● TASK ITEM: Look for the word "Change" in the material below. Copy each line that has it.
══════════════════════════════
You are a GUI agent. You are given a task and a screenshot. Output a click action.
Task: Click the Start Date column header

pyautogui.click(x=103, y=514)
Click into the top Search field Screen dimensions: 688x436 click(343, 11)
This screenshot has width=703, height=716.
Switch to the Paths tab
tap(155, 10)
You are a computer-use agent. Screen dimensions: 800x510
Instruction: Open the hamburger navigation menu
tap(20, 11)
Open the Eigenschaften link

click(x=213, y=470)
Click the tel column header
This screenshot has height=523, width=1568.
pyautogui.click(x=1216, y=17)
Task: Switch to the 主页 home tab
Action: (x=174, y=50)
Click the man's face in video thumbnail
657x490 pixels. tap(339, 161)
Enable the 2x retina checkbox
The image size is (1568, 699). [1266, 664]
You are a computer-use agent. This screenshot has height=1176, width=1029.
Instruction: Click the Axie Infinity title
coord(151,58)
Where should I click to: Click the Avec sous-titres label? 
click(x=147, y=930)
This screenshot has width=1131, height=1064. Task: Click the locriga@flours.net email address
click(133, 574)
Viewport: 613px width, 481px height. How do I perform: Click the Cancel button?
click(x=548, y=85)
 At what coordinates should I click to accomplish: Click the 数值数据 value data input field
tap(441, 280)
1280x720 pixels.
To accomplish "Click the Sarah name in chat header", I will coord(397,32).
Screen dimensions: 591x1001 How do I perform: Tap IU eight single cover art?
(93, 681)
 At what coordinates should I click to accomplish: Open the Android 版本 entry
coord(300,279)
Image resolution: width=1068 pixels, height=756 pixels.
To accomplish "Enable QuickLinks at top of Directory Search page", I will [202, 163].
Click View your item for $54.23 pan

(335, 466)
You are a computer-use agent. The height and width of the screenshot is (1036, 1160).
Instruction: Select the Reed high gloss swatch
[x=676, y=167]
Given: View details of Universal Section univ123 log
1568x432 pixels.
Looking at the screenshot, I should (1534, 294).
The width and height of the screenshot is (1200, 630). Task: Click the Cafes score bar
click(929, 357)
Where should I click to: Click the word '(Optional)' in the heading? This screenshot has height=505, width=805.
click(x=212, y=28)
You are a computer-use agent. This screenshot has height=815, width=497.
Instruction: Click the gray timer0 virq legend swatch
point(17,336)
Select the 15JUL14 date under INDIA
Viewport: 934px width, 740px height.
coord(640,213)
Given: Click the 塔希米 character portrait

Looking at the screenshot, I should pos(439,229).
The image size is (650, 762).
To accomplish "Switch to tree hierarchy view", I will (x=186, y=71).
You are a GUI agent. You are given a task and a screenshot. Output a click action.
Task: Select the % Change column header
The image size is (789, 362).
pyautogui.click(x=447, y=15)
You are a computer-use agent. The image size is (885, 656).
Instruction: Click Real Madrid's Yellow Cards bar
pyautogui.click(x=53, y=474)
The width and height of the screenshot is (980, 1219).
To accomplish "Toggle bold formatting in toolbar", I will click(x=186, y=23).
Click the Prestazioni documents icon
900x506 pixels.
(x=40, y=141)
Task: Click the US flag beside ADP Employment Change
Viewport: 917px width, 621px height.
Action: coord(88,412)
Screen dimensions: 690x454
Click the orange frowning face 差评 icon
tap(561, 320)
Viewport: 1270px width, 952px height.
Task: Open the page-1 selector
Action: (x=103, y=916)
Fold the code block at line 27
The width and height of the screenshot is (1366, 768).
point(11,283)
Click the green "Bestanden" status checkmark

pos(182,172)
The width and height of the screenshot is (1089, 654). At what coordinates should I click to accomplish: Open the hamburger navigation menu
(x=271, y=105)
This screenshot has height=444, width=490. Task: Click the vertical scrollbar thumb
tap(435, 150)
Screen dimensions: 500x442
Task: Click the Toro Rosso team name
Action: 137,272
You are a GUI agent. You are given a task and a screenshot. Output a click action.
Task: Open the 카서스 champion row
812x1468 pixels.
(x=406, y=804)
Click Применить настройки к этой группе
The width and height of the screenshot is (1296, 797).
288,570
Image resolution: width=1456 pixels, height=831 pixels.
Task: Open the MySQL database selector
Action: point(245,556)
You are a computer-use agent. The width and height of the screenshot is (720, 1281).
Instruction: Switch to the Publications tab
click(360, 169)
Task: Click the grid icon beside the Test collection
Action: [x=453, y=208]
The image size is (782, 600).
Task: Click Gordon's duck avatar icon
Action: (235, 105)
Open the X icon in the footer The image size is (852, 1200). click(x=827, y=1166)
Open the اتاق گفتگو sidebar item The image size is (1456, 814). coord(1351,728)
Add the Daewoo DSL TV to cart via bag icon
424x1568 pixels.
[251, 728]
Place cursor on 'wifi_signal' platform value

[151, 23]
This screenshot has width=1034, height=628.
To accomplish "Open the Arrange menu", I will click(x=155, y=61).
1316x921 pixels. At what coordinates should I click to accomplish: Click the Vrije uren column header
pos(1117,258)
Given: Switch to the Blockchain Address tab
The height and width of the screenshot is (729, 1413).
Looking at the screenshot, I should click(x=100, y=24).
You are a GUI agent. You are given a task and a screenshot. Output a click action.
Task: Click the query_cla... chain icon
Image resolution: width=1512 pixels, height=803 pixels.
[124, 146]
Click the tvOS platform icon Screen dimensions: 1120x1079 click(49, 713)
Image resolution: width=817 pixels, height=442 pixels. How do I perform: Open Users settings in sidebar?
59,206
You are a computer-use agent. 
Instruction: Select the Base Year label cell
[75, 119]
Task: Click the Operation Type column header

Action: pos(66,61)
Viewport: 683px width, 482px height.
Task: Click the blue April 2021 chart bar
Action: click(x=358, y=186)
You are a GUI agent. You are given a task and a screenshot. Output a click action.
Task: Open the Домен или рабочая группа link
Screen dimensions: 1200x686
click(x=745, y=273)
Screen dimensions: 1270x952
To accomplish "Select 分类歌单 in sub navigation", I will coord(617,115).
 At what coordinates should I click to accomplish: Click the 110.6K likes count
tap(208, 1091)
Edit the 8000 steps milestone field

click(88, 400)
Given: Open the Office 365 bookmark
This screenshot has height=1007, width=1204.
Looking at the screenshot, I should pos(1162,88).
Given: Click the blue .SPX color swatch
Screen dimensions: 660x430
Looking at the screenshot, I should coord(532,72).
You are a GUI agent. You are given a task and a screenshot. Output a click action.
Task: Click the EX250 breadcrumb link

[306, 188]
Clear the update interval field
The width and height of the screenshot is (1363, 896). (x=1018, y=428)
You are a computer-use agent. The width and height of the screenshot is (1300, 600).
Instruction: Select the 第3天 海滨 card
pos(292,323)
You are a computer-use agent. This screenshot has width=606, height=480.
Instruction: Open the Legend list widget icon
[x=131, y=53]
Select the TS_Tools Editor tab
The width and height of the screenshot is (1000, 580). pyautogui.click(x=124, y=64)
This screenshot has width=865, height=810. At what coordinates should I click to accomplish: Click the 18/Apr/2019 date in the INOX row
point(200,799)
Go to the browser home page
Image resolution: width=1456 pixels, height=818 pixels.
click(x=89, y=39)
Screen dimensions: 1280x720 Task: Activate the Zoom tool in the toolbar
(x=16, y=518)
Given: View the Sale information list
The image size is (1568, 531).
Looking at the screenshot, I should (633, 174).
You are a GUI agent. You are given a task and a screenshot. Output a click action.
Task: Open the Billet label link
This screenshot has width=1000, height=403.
══════════════════════════════
● RESPONSE:
Task: Select the % Change column header
Task: Click the US flag beside ADP Employment Change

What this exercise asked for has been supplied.